_Cosa si chiede_:
Secondo l'articolo sul doping, quante fiale sono state sequestrate in Italia nel biennio 2013-2014?

_Documento di origine_:
▬▬▬▬▬▬

Il Nas all’Acerbo «Il doping uccide e aiuta la malavita»

Il capitano Candelli ha incontrato 220 studenti della scuola «Non ordinate medicinali on line, sono sostanze pericolose»
PESCARA. Un giro di affari di 600 milioni l'anno e 12 milioni di fiale sequestrate nel biennio 2013-2014.
Sono questi i numeri del doping in Italia. Soldi che confluiscono nelle tasche della malavita mentre tanti giovani finiscono per farsi male, davvero.
«Non vi vogliamo spaventare, vogliamo tutelare la vostra salute», spiega il capitano dei Nas di Pescara Domenico Candelli, che ieri mattina ha tenuto un incontro con i ragazzi dell'istituto Acerbo, insieme al maresciallo Cosimo Chiego, ispettore nazionale antidoping. Il progetto che portano avanti si chiama “Cultura della legalità” e viene promosso dal comando generale dell’Arma dei carabinieri per informare gli studenti sulla lotta al doping e alle sofisticazioni alimentari.
Perché il fenomeno doping è un problema che riguarda non solo l’etica sportiva, ma sempre di più la salute pubblica.
Ma che cos'è esattamente il doping? «Si tratta», spiega Candelli, «della somministrazione o assunzione di farmaci e sostanze biologicamente attive non giustificate da condizioni patologiche, e idonee a modificare le condizioni psicofisiche o biologiche dell’organismo al fine di alterare le prestazioni agonistiche degli atleti. Il doping nuoce gravemente alla salute ed è un delitto penale punito con la reclusione. E' il lato oscuro dello sport».
Una prassi, quella del doping, che sempre più tende a uscire dai campi di calcio e dalle competizioni ciclistiche, per approdare nella vita di giovani e giovanissimi.
«Le ragazze vogliono dimagrire e avvicinare il proprio corpo all'idea massificata di bellezza, mentre i ragazzi desiderano essere più tonici», continua Candelli, «e questo li spinge ad accostarsi a queste sostanze pericolose che oggi, purtroppo, si trovano facilmente attraverso internet. In rete infatti, ci sono informazioni su come acquistare farmaci online e sostanze dopanti, ma non tutti sanno, e non lo sanno nemmeno molti medici di base, che l'acquisto di farmaci online è vietato dalla legge».
Un mare di informazioni che si mischia a un mare di soldi, tanto che «la droga rende meno», aggiunge il capitano dei Nas, «e ovviamente l'interesse delle mafie in questo settore sta portando a uno sviluppo estremo di false informazioni». I soggetti e gli ambienti coinvolti in questi loschi traffici sono atleti professionisti e dilettanti, associazioni sportive, titolari di palestre, preparatori atletici, farmacisti, medici, rappresentanti farmaceutici e cyberpusher. «È per questo motivo che noi andiamo nelle scuole a dire le cose come stanno».

▬▬▬▬▬▬

_Estratti del dataset_:

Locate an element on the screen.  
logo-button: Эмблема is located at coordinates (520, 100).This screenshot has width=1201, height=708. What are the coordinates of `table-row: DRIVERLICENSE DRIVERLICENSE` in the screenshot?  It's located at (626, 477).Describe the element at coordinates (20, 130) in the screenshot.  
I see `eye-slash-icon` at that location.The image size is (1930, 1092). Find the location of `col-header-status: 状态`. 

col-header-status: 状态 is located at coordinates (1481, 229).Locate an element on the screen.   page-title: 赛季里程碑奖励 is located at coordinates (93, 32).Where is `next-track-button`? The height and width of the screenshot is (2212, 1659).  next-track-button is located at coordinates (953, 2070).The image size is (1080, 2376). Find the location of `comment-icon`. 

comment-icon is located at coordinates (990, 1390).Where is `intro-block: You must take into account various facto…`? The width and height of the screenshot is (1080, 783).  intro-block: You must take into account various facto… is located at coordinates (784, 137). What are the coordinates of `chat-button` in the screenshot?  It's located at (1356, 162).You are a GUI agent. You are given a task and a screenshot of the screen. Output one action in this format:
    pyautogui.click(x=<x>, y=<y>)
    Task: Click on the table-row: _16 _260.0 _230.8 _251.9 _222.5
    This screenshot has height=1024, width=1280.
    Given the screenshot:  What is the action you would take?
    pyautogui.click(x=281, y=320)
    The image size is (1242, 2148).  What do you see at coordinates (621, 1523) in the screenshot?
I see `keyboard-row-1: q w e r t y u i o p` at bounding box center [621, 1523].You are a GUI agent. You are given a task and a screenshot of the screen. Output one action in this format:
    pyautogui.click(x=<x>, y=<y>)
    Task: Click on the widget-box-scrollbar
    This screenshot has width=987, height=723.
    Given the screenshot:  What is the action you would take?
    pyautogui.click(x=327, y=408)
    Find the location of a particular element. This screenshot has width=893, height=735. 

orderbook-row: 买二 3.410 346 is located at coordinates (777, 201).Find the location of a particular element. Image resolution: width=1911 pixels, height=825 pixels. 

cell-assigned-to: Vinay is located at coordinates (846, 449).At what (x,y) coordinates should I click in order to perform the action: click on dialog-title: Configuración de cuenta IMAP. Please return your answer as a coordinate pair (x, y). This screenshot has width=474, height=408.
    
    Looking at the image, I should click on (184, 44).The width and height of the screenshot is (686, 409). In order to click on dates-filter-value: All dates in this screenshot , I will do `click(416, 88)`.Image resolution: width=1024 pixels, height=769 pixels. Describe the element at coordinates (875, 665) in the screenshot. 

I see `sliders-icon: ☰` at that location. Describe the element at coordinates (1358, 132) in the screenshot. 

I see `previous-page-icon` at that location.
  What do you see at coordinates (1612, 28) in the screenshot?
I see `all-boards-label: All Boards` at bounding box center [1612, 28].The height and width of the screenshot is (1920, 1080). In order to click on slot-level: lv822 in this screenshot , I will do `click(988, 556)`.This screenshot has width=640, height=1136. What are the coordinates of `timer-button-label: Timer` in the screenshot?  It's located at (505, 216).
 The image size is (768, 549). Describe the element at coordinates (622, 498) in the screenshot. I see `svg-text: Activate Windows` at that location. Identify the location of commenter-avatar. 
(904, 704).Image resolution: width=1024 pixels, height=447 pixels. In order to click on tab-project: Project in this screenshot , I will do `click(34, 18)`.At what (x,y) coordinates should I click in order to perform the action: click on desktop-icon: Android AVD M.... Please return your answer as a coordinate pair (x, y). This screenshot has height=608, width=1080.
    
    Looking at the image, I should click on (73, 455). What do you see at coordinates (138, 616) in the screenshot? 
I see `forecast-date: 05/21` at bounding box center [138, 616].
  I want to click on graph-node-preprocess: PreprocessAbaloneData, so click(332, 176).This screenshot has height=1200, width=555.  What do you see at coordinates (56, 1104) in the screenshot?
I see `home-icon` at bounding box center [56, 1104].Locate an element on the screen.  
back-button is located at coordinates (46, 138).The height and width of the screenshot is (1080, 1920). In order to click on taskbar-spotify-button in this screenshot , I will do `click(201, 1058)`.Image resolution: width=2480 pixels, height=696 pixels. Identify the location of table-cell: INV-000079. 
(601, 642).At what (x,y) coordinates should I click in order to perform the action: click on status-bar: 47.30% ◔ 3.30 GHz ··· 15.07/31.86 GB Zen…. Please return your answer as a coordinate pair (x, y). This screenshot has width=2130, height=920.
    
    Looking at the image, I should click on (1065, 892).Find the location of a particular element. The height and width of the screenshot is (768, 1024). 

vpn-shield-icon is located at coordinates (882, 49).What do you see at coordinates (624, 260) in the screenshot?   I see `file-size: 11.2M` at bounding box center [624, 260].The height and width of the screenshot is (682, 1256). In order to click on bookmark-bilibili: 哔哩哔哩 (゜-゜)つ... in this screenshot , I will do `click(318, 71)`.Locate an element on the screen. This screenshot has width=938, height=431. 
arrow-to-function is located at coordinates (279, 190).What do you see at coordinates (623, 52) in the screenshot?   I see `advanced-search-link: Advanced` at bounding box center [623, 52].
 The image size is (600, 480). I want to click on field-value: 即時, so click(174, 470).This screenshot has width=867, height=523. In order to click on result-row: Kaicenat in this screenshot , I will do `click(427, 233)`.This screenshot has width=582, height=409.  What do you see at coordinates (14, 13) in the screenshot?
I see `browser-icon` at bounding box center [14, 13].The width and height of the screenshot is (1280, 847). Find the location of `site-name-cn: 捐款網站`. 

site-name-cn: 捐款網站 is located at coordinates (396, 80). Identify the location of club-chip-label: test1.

▬▬▬▬▬▬

_Soluzione_:
12 milioni di fiale.